Nel camerino di un teatro una vecchia attrice sul viale del tramonto si chiede cosa faccia lì. Una giovane donna le si avvicina e le ricorda la ragione della sua presenza: interpretare il ruolo di Arkadina ne Il Gabbiano di Anton Cechov. Sarà il suo ultimo ruolo. La sua memoria se ne va ma anche se non sa più chi è, e neanche il suo ruolo, ha intenzione di garantire la riuscita della rappresentazione. A questo punto, finzione e realtà si intrecciano. Lei cerca di seguire la trama della pièce nella quale si susseguono i dialoghi con suo figlio e i continui abbandoni del suo amante Trigorin, che la rituffano nel passato della giovane attrice che era quando interpretava il ruolo di Nina, il suo preferito. Ed è così che Tchaïka lotta, creandosi un nuovo teatro, un nuovo spazio di vita. Come ne Il Gabbiano, Tchaïka erra fra passato e futuro, fra disillusioni e speranze, e prosegue per la sua strada. Messo in scena in forma di sogno, questo spettacolo per un’attrice un burattino è il primo della compagnia belgo-cilena Belova-Iacobelli. Nel 2018 in Cile lo spettacolo è stato premiato come Miglioro Spettacolo, per la Migliore Attrice (Círculo de Críticos de Arte de Chile) e ha ricevuto il Premio del Pubblico come Migliore messa in scena dell’anno (premio Clap). Tchaïka affronta la violenza della vecchiaia, la perdita della memoria, la solitudine del ritirarsi dalle scene della vita e, d’altro canto, la ricchezza che può offrire la soggettività umana, attraverso la poesia e l’immaginazione di un’attrice. Liberamente ispirato al Il Gabbiano di Cechov lo spettacolo vive grazie alla tensione permanente fra la grande opera del teatro classico, il teatro di marionette e il movimento coreografico.

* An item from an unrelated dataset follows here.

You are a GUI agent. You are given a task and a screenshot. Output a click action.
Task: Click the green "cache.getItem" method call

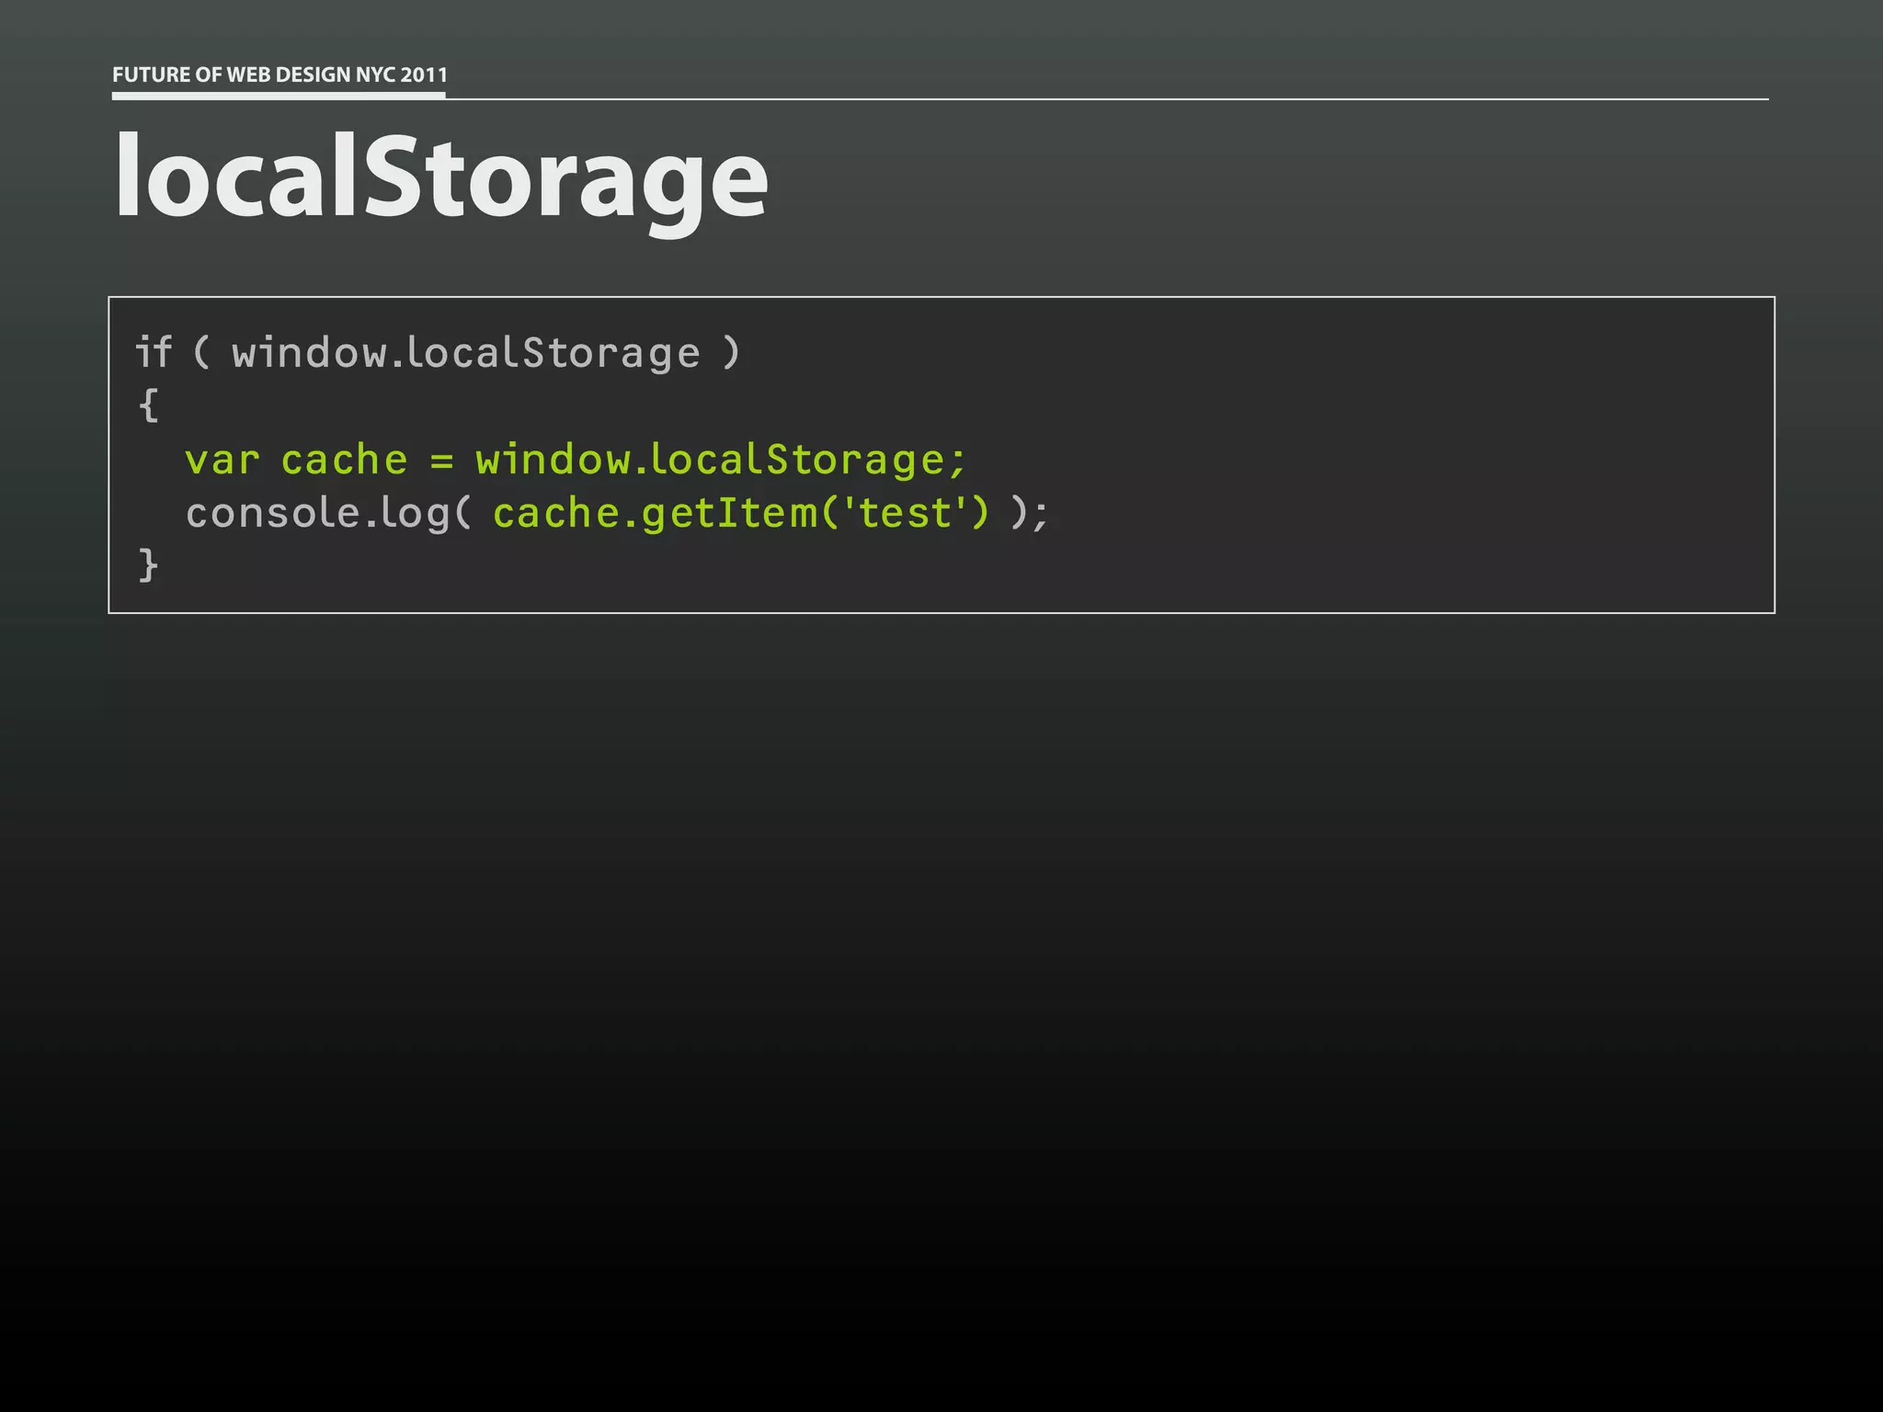pyautogui.click(x=654, y=513)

Ci siamo prese la libertà di trattare il testo di Cechov attraverso la memoria deteriorata di un personaggio che dà il suo addio alle scene proprio con questo spettacolo, al quale dà vita navigando fra la finzione del testo e la sua realtà. Tchaïka fa il tentativo eroico e decadente di continuare a far volare il suo gabbiano fino alla fine.

In russo la parola Tchaïka (Gabbiano) contiene il verbo Tchaïat’, sperare vagamente. Il gabbiano è l’illusione, la delusione, lo slancio, la disillusione, è l’essere rivolti verso il futuro e aspettare l’irreale, o il guardare verso il passato e aspettare che questo passato scopra la speranza di una riconciliazione possibile.